Locate each line with the string "Spierpijn" in the listing below and copy it.

(Beginning of Dataset records)

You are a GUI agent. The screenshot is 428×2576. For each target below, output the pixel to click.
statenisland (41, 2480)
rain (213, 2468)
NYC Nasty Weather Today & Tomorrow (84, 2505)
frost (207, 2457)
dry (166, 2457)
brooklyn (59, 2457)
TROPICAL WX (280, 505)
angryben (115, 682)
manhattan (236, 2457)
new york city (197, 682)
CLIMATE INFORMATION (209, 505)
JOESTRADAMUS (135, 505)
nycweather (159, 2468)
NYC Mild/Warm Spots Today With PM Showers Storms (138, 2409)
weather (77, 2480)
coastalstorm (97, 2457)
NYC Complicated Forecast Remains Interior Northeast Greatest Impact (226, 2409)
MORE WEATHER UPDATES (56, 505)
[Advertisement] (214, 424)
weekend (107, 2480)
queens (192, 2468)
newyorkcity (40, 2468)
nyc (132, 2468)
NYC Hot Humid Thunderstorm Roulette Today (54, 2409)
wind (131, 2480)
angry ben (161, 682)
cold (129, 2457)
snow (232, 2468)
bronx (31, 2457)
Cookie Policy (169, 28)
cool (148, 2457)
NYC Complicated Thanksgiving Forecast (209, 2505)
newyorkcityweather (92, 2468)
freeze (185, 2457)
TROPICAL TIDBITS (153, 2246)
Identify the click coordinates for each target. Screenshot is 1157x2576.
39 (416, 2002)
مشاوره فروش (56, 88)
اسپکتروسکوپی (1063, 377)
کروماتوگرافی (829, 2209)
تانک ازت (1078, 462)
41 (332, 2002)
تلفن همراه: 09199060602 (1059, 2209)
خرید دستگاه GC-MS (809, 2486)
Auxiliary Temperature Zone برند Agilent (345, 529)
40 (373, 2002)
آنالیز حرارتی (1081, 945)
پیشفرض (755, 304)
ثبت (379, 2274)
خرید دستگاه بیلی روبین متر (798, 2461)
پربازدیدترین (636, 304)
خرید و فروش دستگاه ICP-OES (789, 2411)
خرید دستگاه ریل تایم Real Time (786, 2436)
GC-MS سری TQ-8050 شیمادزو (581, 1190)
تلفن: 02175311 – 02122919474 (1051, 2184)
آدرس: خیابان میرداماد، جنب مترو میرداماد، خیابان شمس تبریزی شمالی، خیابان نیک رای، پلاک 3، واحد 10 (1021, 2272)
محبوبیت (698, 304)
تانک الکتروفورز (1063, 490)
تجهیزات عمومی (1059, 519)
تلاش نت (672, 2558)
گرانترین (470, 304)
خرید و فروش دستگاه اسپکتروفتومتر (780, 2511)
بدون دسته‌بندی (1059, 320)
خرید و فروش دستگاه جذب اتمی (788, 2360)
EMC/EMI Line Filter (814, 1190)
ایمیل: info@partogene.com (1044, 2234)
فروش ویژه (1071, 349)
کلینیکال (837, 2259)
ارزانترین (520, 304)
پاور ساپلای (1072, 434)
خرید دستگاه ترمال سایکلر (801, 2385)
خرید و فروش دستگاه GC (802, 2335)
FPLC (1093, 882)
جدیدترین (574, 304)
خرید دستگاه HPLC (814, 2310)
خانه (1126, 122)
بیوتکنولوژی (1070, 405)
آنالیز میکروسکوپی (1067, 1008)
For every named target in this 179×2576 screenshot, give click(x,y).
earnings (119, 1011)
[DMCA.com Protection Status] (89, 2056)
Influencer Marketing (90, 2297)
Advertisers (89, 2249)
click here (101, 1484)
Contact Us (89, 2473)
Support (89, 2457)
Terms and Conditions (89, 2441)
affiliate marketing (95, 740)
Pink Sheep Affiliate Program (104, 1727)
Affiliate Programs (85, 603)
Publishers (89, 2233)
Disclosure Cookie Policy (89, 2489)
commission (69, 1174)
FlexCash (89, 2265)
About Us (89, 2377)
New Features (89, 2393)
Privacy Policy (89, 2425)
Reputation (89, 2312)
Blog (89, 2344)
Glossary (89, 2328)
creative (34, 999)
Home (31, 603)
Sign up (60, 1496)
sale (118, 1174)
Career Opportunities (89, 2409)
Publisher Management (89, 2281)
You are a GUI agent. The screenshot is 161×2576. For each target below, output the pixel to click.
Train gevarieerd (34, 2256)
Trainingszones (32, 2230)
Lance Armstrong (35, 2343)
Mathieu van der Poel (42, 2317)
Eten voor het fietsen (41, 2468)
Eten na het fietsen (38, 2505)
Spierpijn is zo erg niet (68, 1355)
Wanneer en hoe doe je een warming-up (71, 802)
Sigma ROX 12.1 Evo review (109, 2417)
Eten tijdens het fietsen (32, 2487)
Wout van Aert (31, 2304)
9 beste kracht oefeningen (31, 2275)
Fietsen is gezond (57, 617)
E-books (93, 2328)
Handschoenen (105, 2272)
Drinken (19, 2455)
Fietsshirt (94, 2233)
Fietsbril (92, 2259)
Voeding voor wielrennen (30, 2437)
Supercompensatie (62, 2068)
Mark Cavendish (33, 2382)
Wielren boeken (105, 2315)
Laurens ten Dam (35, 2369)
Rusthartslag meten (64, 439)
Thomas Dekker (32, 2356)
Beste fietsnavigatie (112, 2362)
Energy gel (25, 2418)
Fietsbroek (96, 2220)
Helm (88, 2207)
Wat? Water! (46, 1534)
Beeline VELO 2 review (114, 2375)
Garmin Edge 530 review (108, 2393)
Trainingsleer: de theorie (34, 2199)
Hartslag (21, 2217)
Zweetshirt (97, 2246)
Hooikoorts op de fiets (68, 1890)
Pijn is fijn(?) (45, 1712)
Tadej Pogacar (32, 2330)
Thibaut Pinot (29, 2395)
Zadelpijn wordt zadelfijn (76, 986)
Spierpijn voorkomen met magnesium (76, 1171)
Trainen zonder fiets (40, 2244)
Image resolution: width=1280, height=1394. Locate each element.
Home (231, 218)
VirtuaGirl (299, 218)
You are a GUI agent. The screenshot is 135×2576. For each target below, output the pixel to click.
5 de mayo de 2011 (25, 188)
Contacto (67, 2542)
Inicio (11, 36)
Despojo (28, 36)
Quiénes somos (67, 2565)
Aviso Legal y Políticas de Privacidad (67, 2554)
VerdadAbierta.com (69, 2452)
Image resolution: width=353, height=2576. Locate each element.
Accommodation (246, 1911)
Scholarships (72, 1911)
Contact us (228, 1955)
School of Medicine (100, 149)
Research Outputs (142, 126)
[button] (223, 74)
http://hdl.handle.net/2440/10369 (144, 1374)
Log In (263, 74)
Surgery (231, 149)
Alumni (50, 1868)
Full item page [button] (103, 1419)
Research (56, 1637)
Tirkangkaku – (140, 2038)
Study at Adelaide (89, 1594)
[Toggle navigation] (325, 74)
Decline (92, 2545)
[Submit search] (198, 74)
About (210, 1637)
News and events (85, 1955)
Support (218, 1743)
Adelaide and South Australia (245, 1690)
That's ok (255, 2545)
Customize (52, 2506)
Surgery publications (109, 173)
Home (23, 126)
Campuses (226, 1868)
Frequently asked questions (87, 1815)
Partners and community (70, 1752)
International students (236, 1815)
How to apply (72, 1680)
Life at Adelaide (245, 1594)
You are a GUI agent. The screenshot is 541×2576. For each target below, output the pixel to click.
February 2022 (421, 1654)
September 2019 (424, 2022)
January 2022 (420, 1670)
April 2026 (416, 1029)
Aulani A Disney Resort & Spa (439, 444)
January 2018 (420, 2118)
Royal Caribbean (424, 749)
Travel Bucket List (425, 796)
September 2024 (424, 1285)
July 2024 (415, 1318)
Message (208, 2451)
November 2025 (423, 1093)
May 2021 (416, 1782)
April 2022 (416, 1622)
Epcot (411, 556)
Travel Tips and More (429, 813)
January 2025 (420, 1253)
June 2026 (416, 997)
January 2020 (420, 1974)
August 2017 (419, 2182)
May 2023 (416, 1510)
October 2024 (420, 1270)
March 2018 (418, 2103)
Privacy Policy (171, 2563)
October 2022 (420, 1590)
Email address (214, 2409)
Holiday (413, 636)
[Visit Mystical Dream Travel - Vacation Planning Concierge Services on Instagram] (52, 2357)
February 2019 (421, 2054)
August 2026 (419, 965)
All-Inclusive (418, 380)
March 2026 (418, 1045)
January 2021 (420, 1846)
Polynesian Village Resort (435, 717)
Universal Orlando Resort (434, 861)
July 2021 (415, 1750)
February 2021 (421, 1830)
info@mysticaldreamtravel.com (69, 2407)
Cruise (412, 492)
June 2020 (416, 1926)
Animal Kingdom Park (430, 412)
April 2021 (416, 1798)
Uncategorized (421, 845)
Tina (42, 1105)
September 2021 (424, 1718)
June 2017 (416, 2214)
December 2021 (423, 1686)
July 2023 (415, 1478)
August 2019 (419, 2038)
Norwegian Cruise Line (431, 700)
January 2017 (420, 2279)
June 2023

(End of Dataset records)

▶ **Task solution**
Spierpijn is zo erg niet (68, 1355)
Spierpijn voorkomen met magnesium (76, 1171)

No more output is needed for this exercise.